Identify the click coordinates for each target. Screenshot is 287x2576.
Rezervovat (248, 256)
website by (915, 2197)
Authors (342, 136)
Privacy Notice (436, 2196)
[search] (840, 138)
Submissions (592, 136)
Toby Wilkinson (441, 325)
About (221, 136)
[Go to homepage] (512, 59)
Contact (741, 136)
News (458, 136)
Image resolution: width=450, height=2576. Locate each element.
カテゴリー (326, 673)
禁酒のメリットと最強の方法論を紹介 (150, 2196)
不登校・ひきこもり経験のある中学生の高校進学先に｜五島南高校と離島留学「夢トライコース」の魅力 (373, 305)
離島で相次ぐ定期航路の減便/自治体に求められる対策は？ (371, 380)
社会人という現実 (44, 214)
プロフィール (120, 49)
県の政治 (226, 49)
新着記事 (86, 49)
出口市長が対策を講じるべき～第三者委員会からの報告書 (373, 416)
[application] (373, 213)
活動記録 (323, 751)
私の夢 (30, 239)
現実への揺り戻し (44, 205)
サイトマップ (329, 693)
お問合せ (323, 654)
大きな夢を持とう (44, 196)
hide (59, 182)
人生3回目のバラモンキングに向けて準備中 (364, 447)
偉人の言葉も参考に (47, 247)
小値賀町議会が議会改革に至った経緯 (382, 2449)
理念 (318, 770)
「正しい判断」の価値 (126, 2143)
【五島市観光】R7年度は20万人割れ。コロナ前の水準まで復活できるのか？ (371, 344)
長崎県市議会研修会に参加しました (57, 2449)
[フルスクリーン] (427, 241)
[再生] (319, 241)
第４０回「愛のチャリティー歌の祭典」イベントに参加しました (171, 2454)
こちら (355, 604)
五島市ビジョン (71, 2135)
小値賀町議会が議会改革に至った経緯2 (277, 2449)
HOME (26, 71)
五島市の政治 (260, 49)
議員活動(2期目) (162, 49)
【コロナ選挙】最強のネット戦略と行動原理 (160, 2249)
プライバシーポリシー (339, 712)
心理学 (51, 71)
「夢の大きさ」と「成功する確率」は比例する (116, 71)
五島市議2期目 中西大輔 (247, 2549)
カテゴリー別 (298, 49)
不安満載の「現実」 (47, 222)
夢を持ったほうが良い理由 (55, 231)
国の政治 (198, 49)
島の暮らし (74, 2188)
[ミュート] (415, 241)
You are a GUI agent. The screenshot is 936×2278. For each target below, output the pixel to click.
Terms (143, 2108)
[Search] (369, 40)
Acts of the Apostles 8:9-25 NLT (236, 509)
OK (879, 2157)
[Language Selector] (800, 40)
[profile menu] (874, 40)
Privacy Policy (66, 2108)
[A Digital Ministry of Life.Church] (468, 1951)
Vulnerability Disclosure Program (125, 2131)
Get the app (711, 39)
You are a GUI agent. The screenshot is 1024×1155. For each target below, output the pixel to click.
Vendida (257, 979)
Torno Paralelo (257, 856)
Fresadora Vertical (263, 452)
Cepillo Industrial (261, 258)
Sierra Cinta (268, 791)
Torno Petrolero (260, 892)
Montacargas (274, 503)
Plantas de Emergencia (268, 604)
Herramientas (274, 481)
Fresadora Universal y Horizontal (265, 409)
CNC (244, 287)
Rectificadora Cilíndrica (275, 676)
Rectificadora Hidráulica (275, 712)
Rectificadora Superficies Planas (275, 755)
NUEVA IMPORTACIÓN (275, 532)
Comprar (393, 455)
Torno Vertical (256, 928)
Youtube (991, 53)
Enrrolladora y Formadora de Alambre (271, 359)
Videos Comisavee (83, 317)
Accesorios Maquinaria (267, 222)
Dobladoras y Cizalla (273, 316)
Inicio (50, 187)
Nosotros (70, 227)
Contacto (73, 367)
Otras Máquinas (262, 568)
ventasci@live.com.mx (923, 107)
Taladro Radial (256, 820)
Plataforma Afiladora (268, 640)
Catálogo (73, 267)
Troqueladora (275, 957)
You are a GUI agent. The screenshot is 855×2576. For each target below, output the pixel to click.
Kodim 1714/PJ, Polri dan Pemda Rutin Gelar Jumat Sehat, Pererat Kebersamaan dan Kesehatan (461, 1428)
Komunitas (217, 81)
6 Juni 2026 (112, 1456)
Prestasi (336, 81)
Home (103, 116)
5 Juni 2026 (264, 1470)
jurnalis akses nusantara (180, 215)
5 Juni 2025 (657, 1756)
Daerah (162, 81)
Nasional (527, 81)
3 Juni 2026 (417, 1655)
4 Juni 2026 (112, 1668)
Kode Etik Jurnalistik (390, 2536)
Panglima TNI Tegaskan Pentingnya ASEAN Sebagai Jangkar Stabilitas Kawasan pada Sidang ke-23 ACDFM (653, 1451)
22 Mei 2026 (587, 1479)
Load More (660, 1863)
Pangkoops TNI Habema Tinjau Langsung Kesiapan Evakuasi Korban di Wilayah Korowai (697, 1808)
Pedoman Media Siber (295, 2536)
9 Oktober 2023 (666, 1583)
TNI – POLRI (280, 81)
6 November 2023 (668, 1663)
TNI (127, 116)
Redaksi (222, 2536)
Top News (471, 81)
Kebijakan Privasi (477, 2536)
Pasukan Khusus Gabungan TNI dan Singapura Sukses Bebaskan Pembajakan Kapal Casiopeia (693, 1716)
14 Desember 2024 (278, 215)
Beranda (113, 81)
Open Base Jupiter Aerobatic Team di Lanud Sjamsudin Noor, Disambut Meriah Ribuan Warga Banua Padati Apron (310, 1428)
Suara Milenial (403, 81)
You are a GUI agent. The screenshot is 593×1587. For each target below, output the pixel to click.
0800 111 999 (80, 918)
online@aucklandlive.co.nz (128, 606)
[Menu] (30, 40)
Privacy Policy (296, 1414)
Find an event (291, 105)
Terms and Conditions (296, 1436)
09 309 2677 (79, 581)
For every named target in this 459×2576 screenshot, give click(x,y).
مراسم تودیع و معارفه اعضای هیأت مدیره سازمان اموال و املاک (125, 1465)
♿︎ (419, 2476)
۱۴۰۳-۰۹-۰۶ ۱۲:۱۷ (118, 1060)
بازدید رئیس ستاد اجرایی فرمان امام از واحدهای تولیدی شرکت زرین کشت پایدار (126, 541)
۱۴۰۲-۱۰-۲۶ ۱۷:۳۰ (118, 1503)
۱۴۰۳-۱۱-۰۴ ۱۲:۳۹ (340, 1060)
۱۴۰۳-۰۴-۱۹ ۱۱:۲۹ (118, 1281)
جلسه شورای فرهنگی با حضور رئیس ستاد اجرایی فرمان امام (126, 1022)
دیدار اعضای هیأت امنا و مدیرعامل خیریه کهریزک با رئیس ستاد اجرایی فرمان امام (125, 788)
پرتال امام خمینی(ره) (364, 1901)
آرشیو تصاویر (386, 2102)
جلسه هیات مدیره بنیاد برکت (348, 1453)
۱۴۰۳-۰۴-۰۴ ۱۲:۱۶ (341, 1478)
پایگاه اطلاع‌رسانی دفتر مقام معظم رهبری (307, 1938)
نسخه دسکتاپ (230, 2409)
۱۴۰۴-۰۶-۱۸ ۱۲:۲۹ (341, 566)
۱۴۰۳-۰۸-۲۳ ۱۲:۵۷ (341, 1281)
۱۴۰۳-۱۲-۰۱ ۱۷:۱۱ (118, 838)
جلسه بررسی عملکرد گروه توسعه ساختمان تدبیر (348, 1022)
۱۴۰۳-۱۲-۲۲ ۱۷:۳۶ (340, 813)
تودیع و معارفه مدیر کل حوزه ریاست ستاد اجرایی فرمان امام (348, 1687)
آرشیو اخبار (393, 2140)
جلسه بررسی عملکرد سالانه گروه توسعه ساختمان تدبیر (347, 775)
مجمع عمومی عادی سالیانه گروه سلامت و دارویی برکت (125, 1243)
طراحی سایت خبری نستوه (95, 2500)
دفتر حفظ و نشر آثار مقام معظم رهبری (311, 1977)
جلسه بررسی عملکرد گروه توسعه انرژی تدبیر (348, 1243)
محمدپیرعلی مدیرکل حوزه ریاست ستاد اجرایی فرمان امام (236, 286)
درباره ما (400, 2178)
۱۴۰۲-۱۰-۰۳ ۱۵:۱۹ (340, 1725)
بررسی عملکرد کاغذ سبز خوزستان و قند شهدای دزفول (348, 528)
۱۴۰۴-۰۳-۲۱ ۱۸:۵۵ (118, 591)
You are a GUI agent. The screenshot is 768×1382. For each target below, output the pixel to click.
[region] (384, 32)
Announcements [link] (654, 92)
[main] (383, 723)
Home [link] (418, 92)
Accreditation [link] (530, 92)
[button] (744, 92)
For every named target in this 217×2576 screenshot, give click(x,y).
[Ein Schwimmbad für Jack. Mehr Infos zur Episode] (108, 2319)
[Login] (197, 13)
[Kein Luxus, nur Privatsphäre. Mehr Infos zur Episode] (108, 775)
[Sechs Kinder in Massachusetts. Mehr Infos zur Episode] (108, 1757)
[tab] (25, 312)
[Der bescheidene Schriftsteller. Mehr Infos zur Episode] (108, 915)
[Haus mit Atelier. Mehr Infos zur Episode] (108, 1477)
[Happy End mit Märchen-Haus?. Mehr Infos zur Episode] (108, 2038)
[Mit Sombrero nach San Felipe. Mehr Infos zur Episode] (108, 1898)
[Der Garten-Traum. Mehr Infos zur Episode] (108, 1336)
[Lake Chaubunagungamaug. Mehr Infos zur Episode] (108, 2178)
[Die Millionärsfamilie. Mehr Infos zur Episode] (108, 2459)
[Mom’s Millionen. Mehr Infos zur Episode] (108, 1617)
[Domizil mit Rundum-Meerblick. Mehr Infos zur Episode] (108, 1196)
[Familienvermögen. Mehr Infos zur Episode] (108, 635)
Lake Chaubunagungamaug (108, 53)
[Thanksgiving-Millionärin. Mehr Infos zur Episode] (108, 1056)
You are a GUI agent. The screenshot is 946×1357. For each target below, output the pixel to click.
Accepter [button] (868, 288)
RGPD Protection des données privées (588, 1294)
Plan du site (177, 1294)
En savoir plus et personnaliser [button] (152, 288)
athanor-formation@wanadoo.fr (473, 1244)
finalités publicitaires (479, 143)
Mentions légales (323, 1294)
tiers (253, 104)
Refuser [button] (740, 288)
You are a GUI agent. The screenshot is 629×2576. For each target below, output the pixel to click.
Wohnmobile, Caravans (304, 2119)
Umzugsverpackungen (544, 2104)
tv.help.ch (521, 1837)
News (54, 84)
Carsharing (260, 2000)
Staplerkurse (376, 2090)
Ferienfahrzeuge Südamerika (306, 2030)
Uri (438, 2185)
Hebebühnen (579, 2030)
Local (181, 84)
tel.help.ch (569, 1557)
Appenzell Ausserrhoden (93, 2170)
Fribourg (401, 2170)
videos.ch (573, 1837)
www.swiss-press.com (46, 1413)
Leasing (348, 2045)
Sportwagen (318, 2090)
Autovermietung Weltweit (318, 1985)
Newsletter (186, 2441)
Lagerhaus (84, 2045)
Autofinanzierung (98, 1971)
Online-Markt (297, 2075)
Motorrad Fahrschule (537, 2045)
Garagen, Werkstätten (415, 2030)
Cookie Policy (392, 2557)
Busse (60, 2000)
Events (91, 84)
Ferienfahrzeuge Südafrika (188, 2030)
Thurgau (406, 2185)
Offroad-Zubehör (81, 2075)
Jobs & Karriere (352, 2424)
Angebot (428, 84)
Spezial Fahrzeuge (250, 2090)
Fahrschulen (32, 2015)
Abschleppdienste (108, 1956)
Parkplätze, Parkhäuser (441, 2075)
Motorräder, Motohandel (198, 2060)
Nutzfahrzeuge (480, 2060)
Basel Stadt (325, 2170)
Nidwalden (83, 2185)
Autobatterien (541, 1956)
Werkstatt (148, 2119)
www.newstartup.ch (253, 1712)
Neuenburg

_ _ _

#### Task directions:
Count how many lines in the items above contain the word "تودیع", and reply with that number alone.

#### Answer to this exercise:
2